Question

An earthen pitcher containing 9.5 kg of water loses one gram of water per minute due to evaporation. If water equivalent of pitcher is 0.5 kg. The time required to cool the water in pitcher from $30^{\circ}\text{C}$ to $28^{\circ}\text{C}$ is (Neglect radiation effect and Take latent heat of vaporization 500 cal $\text{g}^{-1}$)

• A. 30 min
• B. 60 min
• C. 40 min
• D. 20 min

Hint:

Always combine the actual mass of the liquid with the water equivalent ($W_e$) of its vessel to find the total thermal mass.

Answer 1

The Correct Option is C

Step 1: Concept
The heat lost by the total water mass system through evaporation equals the heat required to lower the temperature of the water along with the pitcher itself: $m_{\text{evap}} \cdot L = (m_{\text{water}} + W_e) \cdot s \cdot \Delta \theta$, where $W_e$ is the water equivalent of the pitcher and $s$ is the specific heat of water.

Step 2: Meaning
Evaporation carries away thermal energy because changing liquid to vapor requires the latent heat of vaporization ($L = 500 \text{ cal g}^{-1}$). The rate of evaporation given is $R = 1 \text{ g min}^{-1}$.

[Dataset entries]
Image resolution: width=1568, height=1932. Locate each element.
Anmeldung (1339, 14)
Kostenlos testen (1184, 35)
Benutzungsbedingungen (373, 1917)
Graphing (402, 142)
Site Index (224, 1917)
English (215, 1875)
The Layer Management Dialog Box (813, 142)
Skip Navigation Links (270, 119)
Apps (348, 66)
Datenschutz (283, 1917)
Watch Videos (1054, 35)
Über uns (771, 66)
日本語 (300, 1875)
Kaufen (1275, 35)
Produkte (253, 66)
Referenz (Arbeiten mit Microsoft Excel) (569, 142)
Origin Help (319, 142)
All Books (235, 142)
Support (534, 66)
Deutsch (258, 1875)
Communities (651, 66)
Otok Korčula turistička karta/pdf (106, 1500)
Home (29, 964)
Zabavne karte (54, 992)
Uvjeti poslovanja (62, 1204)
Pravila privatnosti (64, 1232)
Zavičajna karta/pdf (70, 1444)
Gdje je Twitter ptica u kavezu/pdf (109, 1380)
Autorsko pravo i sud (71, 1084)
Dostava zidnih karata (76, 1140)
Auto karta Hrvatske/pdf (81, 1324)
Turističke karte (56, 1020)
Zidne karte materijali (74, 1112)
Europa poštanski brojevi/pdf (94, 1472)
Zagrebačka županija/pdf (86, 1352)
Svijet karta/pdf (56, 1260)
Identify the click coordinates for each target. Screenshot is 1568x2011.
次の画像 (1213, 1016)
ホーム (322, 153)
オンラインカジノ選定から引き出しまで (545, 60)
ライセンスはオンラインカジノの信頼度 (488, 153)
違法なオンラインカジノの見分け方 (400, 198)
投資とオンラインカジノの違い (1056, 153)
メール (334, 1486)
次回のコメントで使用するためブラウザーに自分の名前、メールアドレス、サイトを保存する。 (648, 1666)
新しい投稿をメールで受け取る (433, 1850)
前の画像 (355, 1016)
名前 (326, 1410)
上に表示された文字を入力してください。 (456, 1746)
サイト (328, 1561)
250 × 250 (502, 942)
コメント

▶ WRITTEN REQUEST 1
In the earthen pitcher problem, which option is given as correct?
▶ WRITTEN REQUEST 2
Write the next part of the solution to the earthen pitcher problem, picking up after its final sentence.
The rows were taken from a separate source.

▶ RIGHT ANSWER 1
Option C, 40 min.

▶ RIGHT ANSWER 2
Step 3: Analysis
Total effective mass of the water system is $M = 9.5 \text{ kg} + 0.5 \text{ kg} = 10 \text{ kg} = 10000 \text{ g}$. The required drop in temperature is $\Delta \theta = 30^\circ\text{C} - 28^\circ\text{C} = 2^\circ\text{C}$. Given specific heat of water $s = 1 \text{ cal g}^{-1}\text{}^\circ\text{C}^{-1}$, the total heat to be removed is $Q = M \cdot s \cdot \Delta \theta = 10000 \times 1 \times 2 = 20000 \text{ calories}$. Let $t$ be the time in minutes. The total mass evaporated in time $t$ is $m_{\text{evap}} = 1 \times t = t \text{ grams}$. Heat lost by evaporation is $Q_{\text{lost}} = t \times 500$. Equating the two quantities: $500t = 20000 \implies t = \frac{20000}{500} = 40 \text{ minutes}$.

Step 4: Conclusion
Therefore, the total time required for the cooling process inside the pitcher is 40 minutes.

Final Answer: (C)